Republican nomination battle
January 22, 2012With 99.5 percent of the vote counted, Newt Gingrich, the former speaker of the US House of Representatives, secured a landslide victory against his rivals in South Carolina's Republican primary on Saturday.
With nearly all of the conservative southern state's precincts reporting, Gingrich pulled in 40 percent of the vote compared to 28 percent for his closest competitor, former Massachusetts governor Mitt Romney.
"We don't have the kind of money that at least one of the candidates have," Gingrich said in his victory speech, taking a jab at multimillionaire Romney. "But we do have ideas and we do have people."
According to exit polls, Gingrich convinced South Carolina voters he would be the toughest Republican opponent against President Barack Obama in the November general election.
Romney on defensive
Romney has long been considered the favored candidate for the Republican presidential nomination, but his moderate record has failed to decisively convince the Republican Party's conservative base. Gingrich has sought to position himself as the conservative alternative to Romney.
"I don't shrink from competition, I embrace it," Romney told supporters. "I believe competition makes us all better. I know it's making our campaign stronger."
Former Pennsylvania senator Rick Santorum won 17 percent of the vote while Texas Congressman Ron Paul collected 13 percent of the ballots cast.
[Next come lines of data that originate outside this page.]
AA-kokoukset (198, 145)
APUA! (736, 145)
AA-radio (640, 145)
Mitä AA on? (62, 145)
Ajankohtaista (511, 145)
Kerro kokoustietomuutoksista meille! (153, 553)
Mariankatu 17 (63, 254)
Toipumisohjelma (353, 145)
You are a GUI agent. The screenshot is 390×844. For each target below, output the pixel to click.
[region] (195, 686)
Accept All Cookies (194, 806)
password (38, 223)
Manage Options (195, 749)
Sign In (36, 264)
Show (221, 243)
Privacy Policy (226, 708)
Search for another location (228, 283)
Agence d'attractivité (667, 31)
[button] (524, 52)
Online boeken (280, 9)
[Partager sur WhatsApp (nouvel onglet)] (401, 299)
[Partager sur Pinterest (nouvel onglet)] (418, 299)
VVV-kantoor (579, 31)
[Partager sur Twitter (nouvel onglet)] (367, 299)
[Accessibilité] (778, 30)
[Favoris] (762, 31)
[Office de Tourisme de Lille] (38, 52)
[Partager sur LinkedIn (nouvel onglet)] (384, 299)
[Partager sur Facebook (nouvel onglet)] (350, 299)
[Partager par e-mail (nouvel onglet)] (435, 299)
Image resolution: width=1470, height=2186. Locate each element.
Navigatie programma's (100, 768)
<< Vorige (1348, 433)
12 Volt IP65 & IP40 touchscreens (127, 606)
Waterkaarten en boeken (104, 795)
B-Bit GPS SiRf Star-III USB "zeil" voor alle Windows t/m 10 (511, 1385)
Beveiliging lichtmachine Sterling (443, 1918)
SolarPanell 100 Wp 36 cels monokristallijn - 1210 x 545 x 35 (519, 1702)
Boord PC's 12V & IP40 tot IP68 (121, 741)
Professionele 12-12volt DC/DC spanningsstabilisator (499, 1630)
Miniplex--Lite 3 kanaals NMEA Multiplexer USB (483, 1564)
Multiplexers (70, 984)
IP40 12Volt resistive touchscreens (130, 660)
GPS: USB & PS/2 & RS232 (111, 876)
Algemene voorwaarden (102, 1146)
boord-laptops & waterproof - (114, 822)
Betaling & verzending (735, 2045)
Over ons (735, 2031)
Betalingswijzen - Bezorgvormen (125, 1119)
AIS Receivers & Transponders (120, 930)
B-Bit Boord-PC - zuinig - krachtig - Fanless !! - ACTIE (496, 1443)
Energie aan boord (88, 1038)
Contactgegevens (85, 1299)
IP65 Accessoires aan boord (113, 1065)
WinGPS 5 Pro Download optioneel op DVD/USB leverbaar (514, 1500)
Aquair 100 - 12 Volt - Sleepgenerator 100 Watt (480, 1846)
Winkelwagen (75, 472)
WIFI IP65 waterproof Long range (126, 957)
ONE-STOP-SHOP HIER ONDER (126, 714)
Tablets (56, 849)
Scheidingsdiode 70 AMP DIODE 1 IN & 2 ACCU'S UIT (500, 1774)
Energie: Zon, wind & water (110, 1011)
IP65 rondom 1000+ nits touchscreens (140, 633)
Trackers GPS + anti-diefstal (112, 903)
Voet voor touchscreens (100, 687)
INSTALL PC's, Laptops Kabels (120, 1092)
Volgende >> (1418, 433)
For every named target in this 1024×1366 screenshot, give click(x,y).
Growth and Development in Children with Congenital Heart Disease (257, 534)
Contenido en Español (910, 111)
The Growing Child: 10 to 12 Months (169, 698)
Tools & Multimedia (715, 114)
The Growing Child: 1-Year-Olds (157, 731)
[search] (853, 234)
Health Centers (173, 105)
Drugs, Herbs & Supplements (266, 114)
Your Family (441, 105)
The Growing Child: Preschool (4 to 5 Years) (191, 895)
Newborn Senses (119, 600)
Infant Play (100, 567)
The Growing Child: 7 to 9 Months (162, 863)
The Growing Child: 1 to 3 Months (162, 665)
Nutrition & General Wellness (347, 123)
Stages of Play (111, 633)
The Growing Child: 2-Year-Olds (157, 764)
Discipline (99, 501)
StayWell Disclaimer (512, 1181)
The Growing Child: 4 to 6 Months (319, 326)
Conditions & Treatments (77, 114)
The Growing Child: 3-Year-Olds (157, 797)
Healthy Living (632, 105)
Three different candidates have won the three different primaries held so far; not unusual in the early stages of the US nominating campaign. Romney was victorious in New Hampshire on January 10. Although Romney had initially been declared the winner of the Iowa caucuses on January 3, the result was annulled after a recalibration of the vote tally revealed that Santorum was the actual winner by 35 votes.
The next battleground is the Florida primary on January 31, where Romney currently leads in the polls.